GOAL OF THE EXERCISE => The data beneath this task is to be duplicated exactly, in its entirety.
---- INFORMATION GIVEN
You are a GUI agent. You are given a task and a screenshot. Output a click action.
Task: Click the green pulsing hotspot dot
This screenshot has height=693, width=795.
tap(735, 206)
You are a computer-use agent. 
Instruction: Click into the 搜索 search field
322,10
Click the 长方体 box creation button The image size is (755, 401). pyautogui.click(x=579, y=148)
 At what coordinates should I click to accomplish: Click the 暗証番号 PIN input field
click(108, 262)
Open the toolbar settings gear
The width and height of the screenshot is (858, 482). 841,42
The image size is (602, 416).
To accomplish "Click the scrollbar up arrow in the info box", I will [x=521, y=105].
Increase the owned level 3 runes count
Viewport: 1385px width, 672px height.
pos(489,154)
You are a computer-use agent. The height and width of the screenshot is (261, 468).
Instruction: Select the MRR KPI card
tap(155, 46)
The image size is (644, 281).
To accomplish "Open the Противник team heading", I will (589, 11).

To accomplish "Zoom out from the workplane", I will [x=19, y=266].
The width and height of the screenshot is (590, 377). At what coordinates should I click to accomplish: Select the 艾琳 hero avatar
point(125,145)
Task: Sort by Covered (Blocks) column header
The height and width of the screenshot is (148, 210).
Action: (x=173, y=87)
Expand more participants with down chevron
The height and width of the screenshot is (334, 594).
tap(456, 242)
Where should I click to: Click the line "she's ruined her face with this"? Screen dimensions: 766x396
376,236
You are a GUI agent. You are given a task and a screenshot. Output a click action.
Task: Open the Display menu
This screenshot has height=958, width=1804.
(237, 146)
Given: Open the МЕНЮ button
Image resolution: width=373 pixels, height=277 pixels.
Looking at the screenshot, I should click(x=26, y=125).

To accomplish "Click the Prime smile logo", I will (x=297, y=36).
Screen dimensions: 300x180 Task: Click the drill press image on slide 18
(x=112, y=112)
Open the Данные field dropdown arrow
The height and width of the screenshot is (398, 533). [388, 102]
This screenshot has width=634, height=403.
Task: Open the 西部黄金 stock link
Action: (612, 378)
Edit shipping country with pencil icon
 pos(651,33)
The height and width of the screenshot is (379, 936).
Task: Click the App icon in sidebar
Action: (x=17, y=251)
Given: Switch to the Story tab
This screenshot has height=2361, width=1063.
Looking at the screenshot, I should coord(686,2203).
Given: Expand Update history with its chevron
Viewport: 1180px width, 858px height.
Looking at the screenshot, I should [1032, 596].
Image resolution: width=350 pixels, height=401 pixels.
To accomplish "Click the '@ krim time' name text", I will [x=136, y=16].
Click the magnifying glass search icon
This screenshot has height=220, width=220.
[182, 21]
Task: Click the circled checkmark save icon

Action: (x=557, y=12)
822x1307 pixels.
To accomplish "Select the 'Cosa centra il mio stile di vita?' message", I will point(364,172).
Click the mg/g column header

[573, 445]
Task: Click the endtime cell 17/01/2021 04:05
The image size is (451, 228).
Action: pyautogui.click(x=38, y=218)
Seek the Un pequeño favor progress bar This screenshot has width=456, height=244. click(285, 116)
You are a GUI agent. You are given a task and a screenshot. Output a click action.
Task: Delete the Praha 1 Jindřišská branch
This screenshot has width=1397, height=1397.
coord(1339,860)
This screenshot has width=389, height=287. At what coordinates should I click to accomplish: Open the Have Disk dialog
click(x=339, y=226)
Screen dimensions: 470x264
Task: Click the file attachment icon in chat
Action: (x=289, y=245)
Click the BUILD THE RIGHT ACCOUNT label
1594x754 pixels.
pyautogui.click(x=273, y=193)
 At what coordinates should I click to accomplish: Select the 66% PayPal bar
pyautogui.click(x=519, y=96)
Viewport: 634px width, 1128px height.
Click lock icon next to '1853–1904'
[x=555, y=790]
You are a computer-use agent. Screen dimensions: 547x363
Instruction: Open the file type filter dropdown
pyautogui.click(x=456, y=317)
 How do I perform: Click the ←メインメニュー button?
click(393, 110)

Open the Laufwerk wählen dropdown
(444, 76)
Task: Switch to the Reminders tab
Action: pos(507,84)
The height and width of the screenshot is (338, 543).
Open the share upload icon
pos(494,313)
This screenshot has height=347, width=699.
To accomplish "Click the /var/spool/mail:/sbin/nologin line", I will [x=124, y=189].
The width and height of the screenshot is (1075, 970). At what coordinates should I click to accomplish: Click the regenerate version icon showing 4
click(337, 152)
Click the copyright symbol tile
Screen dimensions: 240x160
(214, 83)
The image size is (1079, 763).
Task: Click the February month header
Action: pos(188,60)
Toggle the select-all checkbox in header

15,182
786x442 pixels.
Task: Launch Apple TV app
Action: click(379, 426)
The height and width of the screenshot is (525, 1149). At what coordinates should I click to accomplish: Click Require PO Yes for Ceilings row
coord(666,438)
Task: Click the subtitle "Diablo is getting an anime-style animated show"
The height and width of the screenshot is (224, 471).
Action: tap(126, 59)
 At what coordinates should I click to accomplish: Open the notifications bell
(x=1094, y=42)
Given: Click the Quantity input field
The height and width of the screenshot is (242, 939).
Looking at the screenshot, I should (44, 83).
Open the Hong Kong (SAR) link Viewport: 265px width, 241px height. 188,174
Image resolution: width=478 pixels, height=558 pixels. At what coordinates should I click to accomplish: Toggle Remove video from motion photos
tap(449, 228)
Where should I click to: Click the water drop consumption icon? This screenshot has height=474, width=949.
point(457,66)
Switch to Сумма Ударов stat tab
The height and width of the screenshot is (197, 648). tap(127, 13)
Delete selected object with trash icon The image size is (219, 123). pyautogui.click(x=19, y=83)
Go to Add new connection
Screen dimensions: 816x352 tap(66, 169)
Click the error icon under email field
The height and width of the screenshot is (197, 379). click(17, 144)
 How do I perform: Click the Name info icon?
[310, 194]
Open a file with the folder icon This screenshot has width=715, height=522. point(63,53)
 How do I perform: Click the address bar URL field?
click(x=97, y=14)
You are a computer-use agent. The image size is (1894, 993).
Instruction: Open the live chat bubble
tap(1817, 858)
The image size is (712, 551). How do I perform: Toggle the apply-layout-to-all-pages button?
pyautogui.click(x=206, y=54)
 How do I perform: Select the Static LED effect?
--------
EXERCISE SOLUTION =>
You are a GUI agent. You are given a task and a screenshot. Output a click action.
Task: Click the green pulsing hotspot dot
This screenshot has height=693, width=795.
tap(735, 206)
You are a computer-use agent. 
Instruction: Click into the 搜索 search field
322,10
Click the 长方体 box creation button The image size is (755, 401). pyautogui.click(x=579, y=148)
 At what coordinates should I click to accomplish: Click the 暗証番号 PIN input field
click(108, 262)
Open the toolbar settings gear
The width and height of the screenshot is (858, 482). 841,42
The image size is (602, 416).
To accomplish "Click the scrollbar up arrow in the info box", I will [x=521, y=105].
Increase the owned level 3 runes count
Viewport: 1385px width, 672px height.
pos(489,154)
You are a computer-use agent. The height and width of the screenshot is (261, 468).
Instruction: Select the MRR KPI card
tap(155, 46)
The image size is (644, 281).
To accomplish "Open the Противник team heading", I will (589, 11).

To accomplish "Zoom out from the workplane", I will [x=19, y=266].
The width and height of the screenshot is (590, 377). At what coordinates should I click to accomplish: Select the 艾琳 hero avatar
point(125,145)
Task: Sort by Covered (Blocks) column header
The height and width of the screenshot is (148, 210).
Action: (x=173, y=87)
Expand more participants with down chevron
The height and width of the screenshot is (334, 594).
tap(456, 242)
Where should I click to: Click the line "she's ruined her face with this"? Screen dimensions: 766x396
376,236
You are a GUI agent. You are given a task and a screenshot. Output a click action.
Task: Open the Display menu
This screenshot has height=958, width=1804.
(237, 146)
Given: Open the МЕНЮ button
Image resolution: width=373 pixels, height=277 pixels.
Looking at the screenshot, I should click(x=26, y=125).

To accomplish "Click the Prime smile logo", I will (x=297, y=36).
Screen dimensions: 300x180 Task: Click the drill press image on slide 18
(x=112, y=112)
Open the Данные field dropdown arrow
The height and width of the screenshot is (398, 533). [388, 102]
This screenshot has width=634, height=403.
Task: Open the 西部黄金 stock link
Action: (612, 378)
Edit shipping country with pencil icon
 pos(651,33)
The height and width of the screenshot is (379, 936).
Task: Click the App icon in sidebar
Action: (x=17, y=251)
Given: Switch to the Story tab
This screenshot has height=2361, width=1063.
Looking at the screenshot, I should coord(686,2203).
Given: Expand Update history with its chevron
Viewport: 1180px width, 858px height.
Looking at the screenshot, I should [1032, 596].
Image resolution: width=350 pixels, height=401 pixels.
To accomplish "Click the '@ krim time' name text", I will [x=136, y=16].
Click the magnifying glass search icon
This screenshot has height=220, width=220.
[182, 21]
Task: Click the circled checkmark save icon

Action: (x=557, y=12)
822x1307 pixels.
To accomplish "Select the 'Cosa centra il mio stile di vita?' message", I will point(364,172).
Click the mg/g column header

[573, 445]
Task: Click the endtime cell 17/01/2021 04:05
The image size is (451, 228).
Action: pyautogui.click(x=38, y=218)
Seek the Un pequeño favor progress bar This screenshot has width=456, height=244. click(285, 116)
You are a GUI agent. You are given a task and a screenshot. Output a click action.
Task: Delete the Praha 1 Jindřišská branch
This screenshot has width=1397, height=1397.
coord(1339,860)
This screenshot has width=389, height=287. At what coordinates should I click to accomplish: Open the Have Disk dialog
click(x=339, y=226)
Screen dimensions: 470x264
Task: Click the file attachment icon in chat
Action: (x=289, y=245)
Click the BUILD THE RIGHT ACCOUNT label
1594x754 pixels.
pyautogui.click(x=273, y=193)
 At what coordinates should I click to accomplish: Select the 66% PayPal bar
pyautogui.click(x=519, y=96)
Viewport: 634px width, 1128px height.
Click lock icon next to '1853–1904'
[x=555, y=790]
You are a computer-use agent. Screen dimensions: 547x363
Instruction: Open the file type filter dropdown
pyautogui.click(x=456, y=317)
 How do I perform: Click the ←メインメニュー button?
click(393, 110)

Open the Laufwerk wählen dropdown
(444, 76)
Task: Switch to the Reminders tab
Action: pos(507,84)
The height and width of the screenshot is (338, 543).
Open the share upload icon
pos(494,313)
This screenshot has height=347, width=699.
To accomplish "Click the /var/spool/mail:/sbin/nologin line", I will [x=124, y=189].
The width and height of the screenshot is (1075, 970). At what coordinates should I click to accomplish: Click the regenerate version icon showing 4
click(337, 152)
Click the copyright symbol tile
Screen dimensions: 240x160
(214, 83)
The image size is (1079, 763).
Task: Click the February month header
Action: pos(188,60)
Toggle the select-all checkbox in header

15,182
786x442 pixels.
Task: Launch Apple TV app
Action: click(379, 426)
The height and width of the screenshot is (525, 1149). At what coordinates should I click to accomplish: Click Require PO Yes for Ceilings row
coord(666,438)
Task: Click the subtitle "Diablo is getting an anime-style animated show"
The height and width of the screenshot is (224, 471).
Action: tap(126, 59)
 At what coordinates should I click to accomplish: Open the notifications bell
(x=1094, y=42)
Given: Click the Quantity input field
The height and width of the screenshot is (242, 939).
Looking at the screenshot, I should (44, 83).
Open the Hong Kong (SAR) link Viewport: 265px width, 241px height. 188,174
Image resolution: width=478 pixels, height=558 pixels. At what coordinates should I click to accomplish: Toggle Remove video from motion photos
tap(449, 228)
Where should I click to: Click the water drop consumption icon? This screenshot has height=474, width=949.
point(457,66)
Switch to Сумма Ударов stat tab
The height and width of the screenshot is (197, 648). tap(127, 13)
Delete selected object with trash icon The image size is (219, 123). pyautogui.click(x=19, y=83)
Go to Add new connection
Screen dimensions: 816x352 tap(66, 169)
Click the error icon under email field
The height and width of the screenshot is (197, 379). click(17, 144)
 How do I perform: Click the Name info icon?
[310, 194]
Open a file with the folder icon This screenshot has width=715, height=522. point(63,53)
 How do I perform: Click the address bar URL field?
click(x=97, y=14)
You are a computer-use agent. The image size is (1894, 993).
Instruction: Open the live chat bubble
tap(1817, 858)
The image size is (712, 551). How do I perform: Toggle the apply-layout-to-all-pages button?
pyautogui.click(x=206, y=54)
 How do I perform: Select the Static LED effect?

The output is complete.